Four thirty. The sun is westering outside my back door, and in some ways my yard looks beautiful. The four trees make it what it is… Looking back, I can’t believe I took Aesop to the vet this morning! You mean, we were actually there? We were assigned to a small exam room with a metal table that doubled as a scale. Debbie showed me where the treats were in case Aesop was inclined. She said she didn’t know what to do. The vet’s assistant came in and spoke to me with a quavering voice, asking about Aesop’s general health. Then Dr Y—- entered and gave a cursory exam and the two injections of serum. Aesop was muzzled for these procedures. But I think I was a little bit in shock during and after the appointment.

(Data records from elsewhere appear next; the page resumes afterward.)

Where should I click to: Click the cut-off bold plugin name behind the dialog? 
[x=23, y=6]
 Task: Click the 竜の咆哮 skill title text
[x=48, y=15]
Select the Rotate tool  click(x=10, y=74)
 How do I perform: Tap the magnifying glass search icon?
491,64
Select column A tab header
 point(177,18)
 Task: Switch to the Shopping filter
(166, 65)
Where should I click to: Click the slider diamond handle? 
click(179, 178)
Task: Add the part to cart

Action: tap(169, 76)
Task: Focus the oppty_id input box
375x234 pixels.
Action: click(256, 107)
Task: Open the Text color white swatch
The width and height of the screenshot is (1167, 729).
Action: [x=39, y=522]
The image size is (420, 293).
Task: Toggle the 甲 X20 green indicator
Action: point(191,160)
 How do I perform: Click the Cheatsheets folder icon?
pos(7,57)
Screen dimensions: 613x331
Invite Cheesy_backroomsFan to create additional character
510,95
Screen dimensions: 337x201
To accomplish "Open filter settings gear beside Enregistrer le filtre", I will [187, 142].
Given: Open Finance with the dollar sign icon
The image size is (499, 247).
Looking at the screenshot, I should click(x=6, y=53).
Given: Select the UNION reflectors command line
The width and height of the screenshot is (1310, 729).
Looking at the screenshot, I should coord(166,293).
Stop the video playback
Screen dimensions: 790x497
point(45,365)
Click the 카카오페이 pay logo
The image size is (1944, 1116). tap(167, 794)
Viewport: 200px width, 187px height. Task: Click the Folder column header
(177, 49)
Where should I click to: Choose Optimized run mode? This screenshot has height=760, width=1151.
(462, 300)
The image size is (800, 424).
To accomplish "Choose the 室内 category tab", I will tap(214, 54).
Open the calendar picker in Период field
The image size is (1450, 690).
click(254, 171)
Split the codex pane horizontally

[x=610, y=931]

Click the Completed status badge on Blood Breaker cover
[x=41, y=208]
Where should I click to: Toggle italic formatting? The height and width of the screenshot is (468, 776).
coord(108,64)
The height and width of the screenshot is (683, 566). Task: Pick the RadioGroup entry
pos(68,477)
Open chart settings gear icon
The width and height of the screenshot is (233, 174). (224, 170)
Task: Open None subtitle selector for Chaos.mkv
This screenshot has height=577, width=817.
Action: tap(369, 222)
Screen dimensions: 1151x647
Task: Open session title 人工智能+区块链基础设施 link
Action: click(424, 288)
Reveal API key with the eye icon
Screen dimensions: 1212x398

Ten thirty. We hardly ever go to the vet anymore. Aesop had one toenail trim that turned out disastrous, so after that I’ve kept him home. We only go in to keep his vaccinations current. He gets his annual physical exam, and that’s all. When he needs flea medication, a euphemism for poison, I go over there by myself and buy it. Whether deliberately or not, I’ve taken the dice with Aesop’s health and saved myself a lot of money and grief. He is just as happy without frequent visits for toenail trims and dentals and whatever else they can dream up to gouge money out of you. When we do put in an appearance, the game is Howdy Strangers. And then we’re all done and set up for another year.

Through with the Two Step

Nine thirty.

It was sort of a nothing day today, or anyway, nothing on my plate. The rain was constant but light, not torrential. My only excursion was to the same old places on Maxwell Road. I got a great haircut, however. One thing I notice about my thinking is the absence of paranoid thoughts. I can detect them and weed them out with hardly any effort… except when I’m under high stress, as I was in the situation with D—-. I felt trapped in the job search thing. I feel glad that I let myself off the hook before I was in over my head. There’s a lot to be said for authenticity of motive and action. Your heart will tell you when things are right or wrong. My symptoms acted up, so that told me I was making a mistake. And then the final meeting with him was so uncomfortable, with me having an episode on the spot. He thought it was a real religious experience; asked me if the devil was punishing me. He had no idea what happens with schizophrenia. It was embarrassing for him. It’s only a disease, which people with Christian beliefs will never understand in a million years. My sister thinks the delusions are real, too. The ignorance of these people takes my breath away. Being stuck in S—- Lane was the worst experience of my whole life. Even my old psychiatrist is blameworthy for such a mistake. I could never convince him of how intensely religious the program was. He was on the advisory board for the organization, which probably means he got kickbacks. He was fully as corrupt as they were rich. Now, S—- Lane has built a sprawling “campus” in the tiny town of C—-, and refuses certain kinds of health insurance. They want cash out of pocket. In return, clients get indoctrinated with absolute bullshit… That does it, I’m skipping church tomorrow. I don’t care what they think. It’s not a good place for a person with schizophrenia. I can’t take any more.

Indefensible

Just a note:

There is no excuse for bigotry in this or any other country on earth.

The mental healthcare system is in bad need of reform, at least in Oregon. Everyplace I go for care I run into skinheads and other racist creeps. It will take many more years to overhaul the status quo, but it must come about. Public opinion is a snail to catch up to the wise, unfortunately. Still it is an eternal verity that racism is and always was indefensible.